(Your objective)
Convert the data below into a JSON list of strings with one string per line, leaving out blank lines.

(Data records)
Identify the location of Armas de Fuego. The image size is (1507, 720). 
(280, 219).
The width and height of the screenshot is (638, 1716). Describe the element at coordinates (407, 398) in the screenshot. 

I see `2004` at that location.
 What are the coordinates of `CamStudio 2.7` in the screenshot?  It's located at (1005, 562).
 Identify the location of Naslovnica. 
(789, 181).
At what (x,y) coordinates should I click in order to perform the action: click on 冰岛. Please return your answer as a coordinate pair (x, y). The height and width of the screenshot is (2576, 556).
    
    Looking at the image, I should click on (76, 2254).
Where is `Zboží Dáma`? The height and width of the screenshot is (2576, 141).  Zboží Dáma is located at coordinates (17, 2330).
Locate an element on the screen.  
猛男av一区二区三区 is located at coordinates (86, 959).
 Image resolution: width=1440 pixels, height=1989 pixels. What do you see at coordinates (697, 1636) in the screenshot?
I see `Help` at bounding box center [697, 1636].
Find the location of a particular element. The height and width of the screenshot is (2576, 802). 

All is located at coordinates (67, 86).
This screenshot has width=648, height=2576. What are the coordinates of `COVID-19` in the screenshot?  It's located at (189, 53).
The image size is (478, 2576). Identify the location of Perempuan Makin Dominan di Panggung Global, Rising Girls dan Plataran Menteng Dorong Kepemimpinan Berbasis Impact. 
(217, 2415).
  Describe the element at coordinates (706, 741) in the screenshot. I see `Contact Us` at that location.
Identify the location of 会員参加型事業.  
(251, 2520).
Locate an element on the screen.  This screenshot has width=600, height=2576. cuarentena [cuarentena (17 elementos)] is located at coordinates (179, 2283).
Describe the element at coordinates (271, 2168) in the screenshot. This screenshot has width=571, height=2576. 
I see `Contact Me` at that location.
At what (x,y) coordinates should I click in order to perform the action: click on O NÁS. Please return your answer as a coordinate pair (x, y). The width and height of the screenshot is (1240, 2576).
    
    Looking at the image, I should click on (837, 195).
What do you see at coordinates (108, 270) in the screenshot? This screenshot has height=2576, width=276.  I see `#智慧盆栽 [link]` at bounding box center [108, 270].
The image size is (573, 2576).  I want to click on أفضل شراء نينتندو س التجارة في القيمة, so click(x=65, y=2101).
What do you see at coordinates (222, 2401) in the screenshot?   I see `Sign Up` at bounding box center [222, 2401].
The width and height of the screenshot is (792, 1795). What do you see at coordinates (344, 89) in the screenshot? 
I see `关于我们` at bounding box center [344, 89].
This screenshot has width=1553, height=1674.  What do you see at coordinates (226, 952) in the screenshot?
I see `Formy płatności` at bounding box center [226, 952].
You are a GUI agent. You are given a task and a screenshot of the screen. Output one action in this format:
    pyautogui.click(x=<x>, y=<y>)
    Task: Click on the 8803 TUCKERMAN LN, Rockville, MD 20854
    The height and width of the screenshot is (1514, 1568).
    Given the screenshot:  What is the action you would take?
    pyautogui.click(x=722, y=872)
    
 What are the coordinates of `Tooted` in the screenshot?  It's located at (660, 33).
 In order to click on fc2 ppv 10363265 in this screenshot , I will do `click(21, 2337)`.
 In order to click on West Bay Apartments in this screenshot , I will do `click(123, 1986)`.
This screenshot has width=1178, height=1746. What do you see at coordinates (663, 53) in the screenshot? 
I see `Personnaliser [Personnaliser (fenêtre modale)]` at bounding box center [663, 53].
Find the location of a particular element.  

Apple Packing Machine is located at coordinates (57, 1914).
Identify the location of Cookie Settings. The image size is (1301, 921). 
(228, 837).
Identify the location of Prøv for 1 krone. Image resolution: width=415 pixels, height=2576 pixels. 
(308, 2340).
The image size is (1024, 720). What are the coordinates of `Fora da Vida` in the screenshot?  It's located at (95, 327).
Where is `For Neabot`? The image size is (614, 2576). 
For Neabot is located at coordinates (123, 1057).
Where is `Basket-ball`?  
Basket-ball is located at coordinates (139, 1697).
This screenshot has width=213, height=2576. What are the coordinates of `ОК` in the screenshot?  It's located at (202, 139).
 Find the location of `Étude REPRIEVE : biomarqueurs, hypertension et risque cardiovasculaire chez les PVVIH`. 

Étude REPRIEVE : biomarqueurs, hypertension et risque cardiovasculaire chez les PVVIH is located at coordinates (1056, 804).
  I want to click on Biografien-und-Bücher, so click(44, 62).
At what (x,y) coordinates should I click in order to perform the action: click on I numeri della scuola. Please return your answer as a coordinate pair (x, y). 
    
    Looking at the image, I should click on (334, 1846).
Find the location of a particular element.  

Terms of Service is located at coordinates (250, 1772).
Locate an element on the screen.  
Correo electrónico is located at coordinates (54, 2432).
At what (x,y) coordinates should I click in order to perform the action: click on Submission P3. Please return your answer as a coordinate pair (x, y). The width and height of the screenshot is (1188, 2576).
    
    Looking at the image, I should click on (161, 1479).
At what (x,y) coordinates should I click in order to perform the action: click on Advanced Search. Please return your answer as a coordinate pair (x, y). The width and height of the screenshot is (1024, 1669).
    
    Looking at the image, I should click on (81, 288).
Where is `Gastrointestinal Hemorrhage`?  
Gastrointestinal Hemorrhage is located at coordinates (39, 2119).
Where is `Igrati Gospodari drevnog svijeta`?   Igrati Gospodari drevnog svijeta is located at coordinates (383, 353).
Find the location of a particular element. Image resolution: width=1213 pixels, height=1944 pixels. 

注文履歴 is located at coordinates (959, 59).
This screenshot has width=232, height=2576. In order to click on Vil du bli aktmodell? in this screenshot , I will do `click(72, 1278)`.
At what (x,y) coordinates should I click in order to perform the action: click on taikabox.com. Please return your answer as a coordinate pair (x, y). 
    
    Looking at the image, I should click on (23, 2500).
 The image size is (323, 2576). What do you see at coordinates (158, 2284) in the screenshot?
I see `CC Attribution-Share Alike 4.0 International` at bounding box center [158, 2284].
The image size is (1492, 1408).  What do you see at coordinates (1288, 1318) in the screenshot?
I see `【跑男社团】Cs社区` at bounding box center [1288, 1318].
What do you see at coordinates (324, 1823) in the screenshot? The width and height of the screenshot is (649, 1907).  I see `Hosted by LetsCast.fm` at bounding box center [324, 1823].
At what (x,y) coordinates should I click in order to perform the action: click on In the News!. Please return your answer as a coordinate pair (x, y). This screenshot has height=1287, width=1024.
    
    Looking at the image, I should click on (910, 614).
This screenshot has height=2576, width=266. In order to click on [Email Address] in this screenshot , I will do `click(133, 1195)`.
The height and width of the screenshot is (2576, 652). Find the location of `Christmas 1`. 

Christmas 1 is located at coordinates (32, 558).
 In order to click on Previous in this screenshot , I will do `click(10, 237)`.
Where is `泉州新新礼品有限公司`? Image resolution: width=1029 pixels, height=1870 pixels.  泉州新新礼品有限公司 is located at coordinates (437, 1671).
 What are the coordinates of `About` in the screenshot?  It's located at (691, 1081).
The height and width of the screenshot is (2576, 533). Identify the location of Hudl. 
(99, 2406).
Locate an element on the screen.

(The result)
[
  "Identify the location of Armas de Fuego. The image size is (1507, 720). ",
  "(280, 219).",
  "The width and height of the screenshot is (638, 1716). Describe the element at coordinates (407, 398) in the screenshot. ",
  "I see `2004` at that location.",
  " What are the coordinates of `CamStudio 2.7` in the screenshot?  It's located at (1005, 562).",
  " Identify the location of Naslovnica. ",
  "(789, 181).",
  "At what (x,y) coordinates should I click in order to perform the action: click on 冰岛. Please return your answer as a coordinate pair (x, y). The height and width of the screenshot is (2576, 556).",
  "    Looking at the image, I should click on (76, 2254).",
  "Where is `Zboží Dáma`? The height and width of the screenshot is (2576, 141).  Zboží Dáma is located at coordinates (17, 2330).",
  "Locate an element on the screen.  ",
  "猛男av一区二区三区 is located at coordinates (86, 959).",
  " Image resolution: width=1440 pixels, height=1989 pixels. What do you see at coordinates (697, 1636) in the screenshot?",
  "I see `Help` at bounding box center [697, 1636].",
  "Find the location of a particular element. The height and width of the screenshot is (2576, 802). ",
  "All is located at coordinates (67, 86).",
  "This screenshot has width=648, height=2576. What are the coordinates of `COVID-19` in the screenshot?  It's located at (189, 53).",
  "The image size is (478, 2576). Identify the location of Perempuan Makin Dominan di Panggung Global, Rising Girls dan Plataran Menteng Dorong Kepemimpinan Berbasis Impact. ",
  "(217, 2415).",
  "  Describe the element at coordinates (706, 741) in the screenshot. I see `Contact Us` at that location.",
  "Identify the location of 会員参加型事業.  ",
  "(251, 2520).",
  "Locate an element on the screen.  This screenshot has width=600, height=2576. cuarentena [cuarentena (17 elementos)] is located at coordinates (179, 2283).",
  "Describe the element at coordinates (271, 2168) in the screenshot. This screenshot has width=571, height=2576. ",
  "I see `Contact Me` at that location.",
  "At what (x,y) coordinates should I click in order to perform the action: click on O NÁS. Please return your answer as a coordinate pair (x, y). The width and height of the screenshot is (1240, 2576).",
  "    Looking at the image, I should click on (837, 195).",
  "What do you see at coordinates (108, 270) in the screenshot? This screenshot has height=2576, width=276.  I see `#智慧盆栽 [link]` at bounding box center [108, 270].",
  "The image size is (573, 2576).  I want to click on أفضل شراء نينتندو س التجارة في القيمة, so click(x=65, y=2101).",
  "What do you see at coordinates (222, 2401) in the screenshot?   I see `Sign Up` at bounding box center [222, 2401].",
  "The width and height of the screenshot is (792, 1795). What do you see at coordinates (344, 89) in the screenshot? ",
  "I see `关于我们` at bounding box center [344, 89].",
  "This screenshot has width=1553, height=1674.  What do you see at coordinates (226, 952) in the screenshot?",
  "I see `Formy płatności` at bounding box center [226, 952].",
  "You are a GUI agent. You are given a task and a screenshot of the screen. Output one action in this format:",
  "    pyautogui.click(x=<x>, y=<y>)",
  "    Task: Click on the 8803 TUCKERMAN LN, Rockville, MD 20854",
  "    The height and width of the screenshot is (1514, 1568).",
  "    Given the screenshot:  What is the action you would take?",
  "    pyautogui.click(x=722, y=872)",
  " What are the coordinates of `Tooted` in the screenshot?  It's located at (660, 33).",
  " In order to click on fc2 ppv 10363265 in this screenshot , I will do `click(21, 2337)`.",
  " In order to click on West Bay Apartments in this screenshot , I will do `click(123, 1986)`.",
  "This screenshot has width=1178, height=1746. What do you see at coordinates (663, 53) in the screenshot? ",
  "I see `Personnaliser [Personnaliser (fenêtre modale)]` at bounding box center [663, 53].",
  "Find the location of a particular element.  ",
  "Apple Packing Machine is located at coordinates (57, 1914).",
  "Identify the location of Cookie Settings. The image size is (1301, 921). ",
  "(228, 837).",
  "Identify the location of Prøv for 1 krone. Image resolution: width=415 pixels, height=2576 pixels. ",
  "(308, 2340).",
  "The image size is (1024, 720). What are the coordinates of `Fora da Vida` in the screenshot?  It's located at (95, 327).",
  "Where is `For Neabot`? The image size is (614, 2576). ",
  "For Neabot is located at coordinates (123, 1057).",
  "Where is `Basket-ball`?  ",
  "Basket-ball is located at coordinates (139, 1697).",
  "This screenshot has width=213, height=2576. What are the coordinates of `ОК` in the screenshot?  It's located at (202, 139).",
  " Find the location of `Étude REPRIEVE : biomarqueurs, hypertension et risque cardiovasculaire chez les PVVIH`. ",
  "Étude REPRIEVE : biomarqueurs, hypertension et risque cardiovasculaire chez les PVVIH is located at coordinates (1056, 804).",
  "  I want to click on Biografien-und-Bücher, so click(44, 62).",
  "At what (x,y) coordinates should I click in order to perform the action: click on I numeri della scuola. Please return your answer as a coordinate pair (x, y). ",
  "    Looking at the image, I should click on (334, 1846).",
  "Find the location of a particular element.  ",
  "Terms of Service is located at coordinates (250, 1772).",
  "Locate an element on the screen.  ",
  "Correo electrónico is located at coordinates (54, 2432).",
  "At what (x,y) coordinates should I click in order to perform the action: click on Submission P3. Please return your answer as a coordinate pair (x, y). The width and height of the screenshot is (1188, 2576).",
  "    Looking at the image, I should click on (161, 1479).",
  "At what (x,y) coordinates should I click in order to perform the action: click on Advanced Search. Please return your answer as a coordinate pair (x, y). The width and height of the screenshot is (1024, 1669).",
  "    Looking at the image, I should click on (81, 288).",
  "Where is `Gastrointestinal Hemorrhage`?  ",
  "Gastrointestinal Hemorrhage is located at coordinates (39, 2119).",
  "Where is `Igrati Gospodari drevnog svijeta`?   Igrati Gospodari drevnog svijeta is located at coordinates (383, 353).",
  "Find the location of a particular element. Image resolution: width=1213 pixels, height=1944 pixels. ",
  "注文履歴 is located at coordinates (959, 59).",
  "This screenshot has width=232, height=2576. In order to click on Vil du bli aktmodell? in this screenshot , I will do `click(72, 1278)`.",
  "At what (x,y) coordinates should I click in order to perform the action: click on taikabox.com. Please return your answer as a coordinate pair (x, y). ",
  "    Looking at the image, I should click on (23, 2500).",
  " The image size is (323, 2576). What do you see at coordinates (158, 2284) in the screenshot?",
  "I see `CC Attribution-Share Alike 4.0 International` at bounding box center [158, 2284].",
  "The image size is (1492, 1408).  What do you see at coordinates (1288, 1318) in the screenshot?",
  "I see `【跑男社团】Cs社区` at bounding box center [1288, 1318].",
  "What do you see at coordinates (324, 1823) in the screenshot? The width and height of the screenshot is (649, 1907).  I see `Hosted by LetsCast.fm` at bounding box center [324, 1823].",
  "At what (x,y) coordinates should I click in order to perform the action: click on In the News!. Please return your answer as a coordinate pair (x, y). This screenshot has height=1287, width=1024.",
  "    Looking at the image, I should click on (910, 614).",
  "This screenshot has height=2576, width=266. In order to click on [Email Address] in this screenshot , I will do `click(133, 1195)`.",
  "The height and width of the screenshot is (2576, 652). Find the location of `Christmas 1`. ",
  "Christmas 1 is located at coordinates (32, 558).",
  " In order to click on Previous in this screenshot , I will do `click(10, 237)`.",
  "Where is `泉州新新礼品有限公司`? Image resolution: width=1029 pixels, height=1870 pixels.  泉州新新礼品有限公司 is located at coordinates (437, 1671).",
  " What are the coordinates of `About` in the screenshot?  It's located at (691, 1081).",
  "The height and width of the screenshot is (2576, 533). Identify the location of Hudl. ",
  "(99, 2406).",
  "Locate an element on the screen."
]